From the data, return each line holding the word "search".

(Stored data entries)
****************

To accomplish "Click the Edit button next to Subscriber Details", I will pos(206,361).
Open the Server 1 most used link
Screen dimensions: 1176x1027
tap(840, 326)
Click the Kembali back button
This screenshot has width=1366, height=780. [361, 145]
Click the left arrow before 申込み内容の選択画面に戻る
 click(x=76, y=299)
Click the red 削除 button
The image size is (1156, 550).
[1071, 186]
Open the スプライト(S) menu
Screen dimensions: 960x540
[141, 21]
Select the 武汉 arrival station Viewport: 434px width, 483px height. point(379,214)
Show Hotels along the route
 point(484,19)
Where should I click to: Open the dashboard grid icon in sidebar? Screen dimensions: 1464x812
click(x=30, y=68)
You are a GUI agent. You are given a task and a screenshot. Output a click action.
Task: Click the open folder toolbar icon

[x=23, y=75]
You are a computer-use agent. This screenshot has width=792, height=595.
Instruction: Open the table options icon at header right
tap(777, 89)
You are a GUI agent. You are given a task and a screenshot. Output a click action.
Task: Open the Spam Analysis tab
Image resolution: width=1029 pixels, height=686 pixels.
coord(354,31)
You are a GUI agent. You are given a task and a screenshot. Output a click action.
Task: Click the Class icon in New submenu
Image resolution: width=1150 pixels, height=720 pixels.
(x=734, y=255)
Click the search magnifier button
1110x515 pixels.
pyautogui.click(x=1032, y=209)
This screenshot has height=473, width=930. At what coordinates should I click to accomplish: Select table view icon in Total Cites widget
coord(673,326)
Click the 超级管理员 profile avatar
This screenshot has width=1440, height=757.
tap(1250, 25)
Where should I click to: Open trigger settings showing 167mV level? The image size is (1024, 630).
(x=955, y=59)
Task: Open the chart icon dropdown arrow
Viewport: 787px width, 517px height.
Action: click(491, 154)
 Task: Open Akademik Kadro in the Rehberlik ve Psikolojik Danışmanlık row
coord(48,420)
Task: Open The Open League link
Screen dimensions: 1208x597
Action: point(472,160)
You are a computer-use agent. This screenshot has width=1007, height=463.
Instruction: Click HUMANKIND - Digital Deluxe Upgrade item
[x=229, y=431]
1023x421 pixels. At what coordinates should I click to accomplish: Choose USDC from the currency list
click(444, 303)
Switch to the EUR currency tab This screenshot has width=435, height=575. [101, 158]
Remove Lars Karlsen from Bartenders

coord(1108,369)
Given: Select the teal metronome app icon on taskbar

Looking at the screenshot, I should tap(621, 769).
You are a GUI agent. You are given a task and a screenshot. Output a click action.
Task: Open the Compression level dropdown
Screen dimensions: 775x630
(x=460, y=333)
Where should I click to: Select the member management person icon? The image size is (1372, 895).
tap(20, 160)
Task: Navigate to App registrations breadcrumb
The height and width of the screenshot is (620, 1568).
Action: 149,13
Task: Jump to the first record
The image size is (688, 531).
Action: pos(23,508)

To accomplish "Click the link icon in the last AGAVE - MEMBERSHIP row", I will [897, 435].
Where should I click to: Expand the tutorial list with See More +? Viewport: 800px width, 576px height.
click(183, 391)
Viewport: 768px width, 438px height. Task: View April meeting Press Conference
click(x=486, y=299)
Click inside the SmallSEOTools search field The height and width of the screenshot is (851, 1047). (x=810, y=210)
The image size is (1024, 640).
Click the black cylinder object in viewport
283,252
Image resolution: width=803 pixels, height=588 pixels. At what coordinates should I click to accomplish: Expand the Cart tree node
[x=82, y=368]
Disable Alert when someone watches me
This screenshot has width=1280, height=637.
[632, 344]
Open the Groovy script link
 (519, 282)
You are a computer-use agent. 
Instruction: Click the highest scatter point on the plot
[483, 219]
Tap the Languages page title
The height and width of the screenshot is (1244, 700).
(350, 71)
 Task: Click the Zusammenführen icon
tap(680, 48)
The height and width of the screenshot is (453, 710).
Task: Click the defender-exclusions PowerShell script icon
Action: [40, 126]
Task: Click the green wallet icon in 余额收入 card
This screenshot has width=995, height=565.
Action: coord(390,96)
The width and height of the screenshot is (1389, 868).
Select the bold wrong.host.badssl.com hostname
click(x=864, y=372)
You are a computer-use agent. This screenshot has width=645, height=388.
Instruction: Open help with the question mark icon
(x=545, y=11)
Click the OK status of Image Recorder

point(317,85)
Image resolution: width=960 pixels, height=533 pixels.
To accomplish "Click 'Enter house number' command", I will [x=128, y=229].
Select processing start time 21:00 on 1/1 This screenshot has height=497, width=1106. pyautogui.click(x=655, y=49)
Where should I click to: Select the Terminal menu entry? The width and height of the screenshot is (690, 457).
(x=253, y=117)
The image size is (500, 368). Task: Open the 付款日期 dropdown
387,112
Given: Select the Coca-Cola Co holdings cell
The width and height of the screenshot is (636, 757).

****************

> **TASK ANSWER**
Click the search magnifier button
Click inside the SmallSEOTools search field The height and width of the screenshot is (851, 1047). (x=810, y=210)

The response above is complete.